Belgium has lowered its security alert level one notch down from four, the highest level, to three, two days after bombings in Brussels killed 31 people, the Belgian crisis centre says.
The body composed of top ministers, police and justice officials did not say what that would mean in terms of security measures.
Belgian prosecutors have confirmed they issued an international arrest warrant in December for one of two brothers blamed for deadly bomb blasts in Brussels this week because he was wanted in connection with last year's Paris attacks.
Khalid El Bakraoui, 27, blew himself up on a crowded rush hour train in Brussels on Tuesday, prosecutors said.
They confirmed in a statement on Thursday that he was previously suspected of using a false identity to rent a property in the Belgian city of Charleroi, which was used as a safe house by members of an Islamist cell that carried out the November 13 Paris attacks that killed 130 people.
Belgian police searched the property on December 9 and issued an international arrest warrant for Bakraoui on December 11.
His details and photo appear on a list of wanted people on the website of Interpol.
Prosecutors say his brother Ibrahim, 29, had been one of two men who blew themselves up at Brussels airport in the co-ordinated attacks on Tuesday.
The suicide bombers who blew themselves up in Brussels were reportedly originally considering an attack on a nuclear site in Belgium. It's believed arrests started last week may have forced them switch to targets in the Belgian capital.
The Belgian DH newspaper reported last December that militants had filmed the home of an unidentified senior official in the nuclear industry last December. A 10-hour video from a camera hidden in front of the nuclear official's house was during a police raid in Belgium, linked to the Paris attacks a month before.
DH has now quoted a police source as saying two of the Brussels suicide bombers, brothers Khalid and Ibrahim Bakraoui, were those who had filmed the daily routine of the head of Belgium's nuclear research and development program.
In February, Belgian prosecutors confirmed the existence of the video seized in December and said the man in it was linked to the country's nuclear industry.
Earlier this month, 140 soldiers were dispatched to guard the country's three nuclear sites.
On Tuesday after the Brussels bombings, the sites were sealed and non-essential staff evacuated as a precaution.
The taxi driver who drove the Brussels suicide bombers to the airport was not allowed to touch their explosives-laden bags and they sat in silence during the journey, Belgian newspaper DH reports, citing unidentified sources.
Brahim El Bakraoui and two other men suspected of carrying out the attack on Tuesday, travelled from the Brussels district of Schaerbeek to the airport.
The airport bombs and a suicide bombing at Maelbeek metro station in the city centre, which prosecutors said was carried out by El Bakraoui's brother Khalid, killed at least 31 people and injured 270.

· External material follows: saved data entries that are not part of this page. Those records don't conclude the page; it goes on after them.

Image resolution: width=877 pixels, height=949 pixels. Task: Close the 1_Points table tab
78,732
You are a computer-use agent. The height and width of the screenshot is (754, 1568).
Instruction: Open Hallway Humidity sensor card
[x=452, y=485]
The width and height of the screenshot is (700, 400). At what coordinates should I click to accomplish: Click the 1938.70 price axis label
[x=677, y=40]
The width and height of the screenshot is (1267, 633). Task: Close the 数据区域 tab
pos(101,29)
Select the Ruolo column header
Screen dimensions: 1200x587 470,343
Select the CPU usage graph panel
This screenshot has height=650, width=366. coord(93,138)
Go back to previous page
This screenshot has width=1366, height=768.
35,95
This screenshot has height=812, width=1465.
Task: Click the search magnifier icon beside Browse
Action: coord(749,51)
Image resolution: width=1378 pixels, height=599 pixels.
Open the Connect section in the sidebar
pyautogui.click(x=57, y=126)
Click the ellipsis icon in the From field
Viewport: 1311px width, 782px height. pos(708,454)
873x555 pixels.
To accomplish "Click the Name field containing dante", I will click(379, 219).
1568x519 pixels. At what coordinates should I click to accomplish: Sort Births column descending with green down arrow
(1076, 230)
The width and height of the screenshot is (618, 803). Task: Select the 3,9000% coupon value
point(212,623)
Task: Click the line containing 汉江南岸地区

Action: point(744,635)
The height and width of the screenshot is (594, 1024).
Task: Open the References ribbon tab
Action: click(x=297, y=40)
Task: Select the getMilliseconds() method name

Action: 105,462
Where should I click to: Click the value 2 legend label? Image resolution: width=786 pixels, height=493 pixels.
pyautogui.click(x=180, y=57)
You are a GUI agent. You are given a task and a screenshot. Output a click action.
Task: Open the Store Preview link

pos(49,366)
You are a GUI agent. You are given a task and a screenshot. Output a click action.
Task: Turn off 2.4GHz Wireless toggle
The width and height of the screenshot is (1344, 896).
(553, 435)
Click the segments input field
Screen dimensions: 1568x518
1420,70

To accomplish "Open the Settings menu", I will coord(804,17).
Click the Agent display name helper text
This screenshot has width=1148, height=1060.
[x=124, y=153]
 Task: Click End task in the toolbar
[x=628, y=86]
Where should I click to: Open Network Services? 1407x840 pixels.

A man wearing a hat and light-coloured jacket did chat with the taxi driver, talking about his anger towards the United States and how he disagreed with some of its actions, DH said.
A bespectacled man wearing a cream jacket and black hat ran out of the airport terminal, federal prosecutors said, before a third suitcase bomb exploded in the departures area as bomb disposal experts were clearing the area, causing no casualties.
The man who ran, captured on film with the suicide bombers, is being sought by police.
DH said the taxi driver smelled ammonia during the journey and when he dropped the men off at the airport noticed their bags had traces of white powder on them.
He heard about the explosions while driving his next passenger and immediately went to the police, the newspaper said.
On Wednesday, a mix-up by a Brussels taxi dispatcher meant a small car was sent to pick up the bombers instead of the minivan they had ordered and the passengers were forced to leave one bag behind.
Police later found a nail bomb in an apartment in Schaerbeek.